Even the commands of God reveal something deeper about his heart for justice. Here’s what Jesus says:

“What sorrow awaits you teachers of religious law and Pharisees. For you are careful to tithe…but you ignore the more important aspects of the law—justice, mercy and faith” (Matt. 23:23).

It was never about following rules. It was always about something more. It was about justice, mercy and faithfulness.

But legalism says doing the right thing is the weightiest matter. Don’t curse. Come to church every Sunday. Don’t drink or smoke. And don’t have sex before marriage.

So, this is where legalists focus their energy. It’s behavior modification, and simply following commands doesn’t create Christ-followers. It creates Pharisees.

Where you have Christians apathetic about justice and oppression, unconcerned about widows, orphans, oppression and brokenness, you can be sure legalism has drowned out the voice of God. You can be sure following commands has become the weightiest matter. And you can be sure God, like Jesus, won’t allow it to go unchecked.

4) You compare your righteousness to other Christians.

Legalism rarely celebrates others’ successes. It says heaven is a fixed space, and only the best get in. Life’s a competition. Second place is the first loser.

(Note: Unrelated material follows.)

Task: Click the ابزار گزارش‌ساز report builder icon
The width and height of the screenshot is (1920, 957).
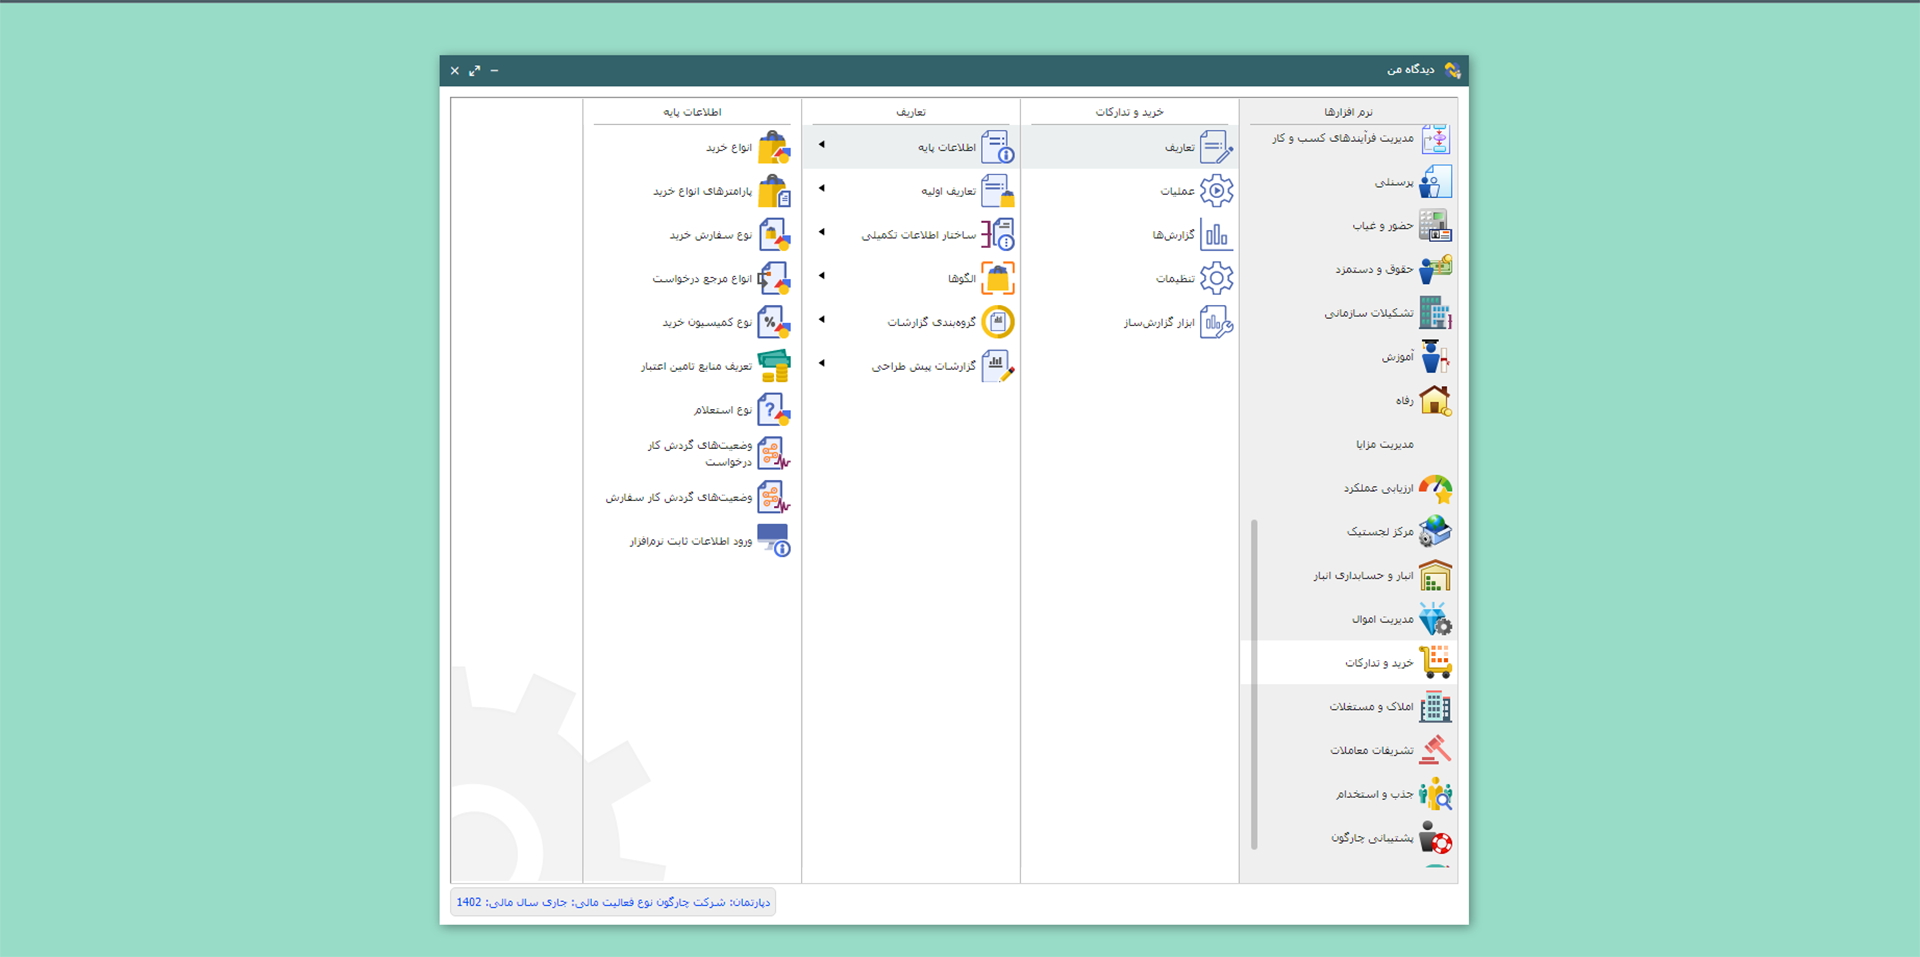Action: click(1216, 322)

With legalism, Jesus isn’t the standard. The standard is the Christian beside you. As long as your life looks better than Jim or Jill, you’re good.

Except you’re not.

When you make heaven a competition with other Christians, you secretly hope people fail. Rather than walking with people through struggles, you give yourself a silent fist pump. Instead of celebrating with people who accomplish great things, you silently hope they fall down.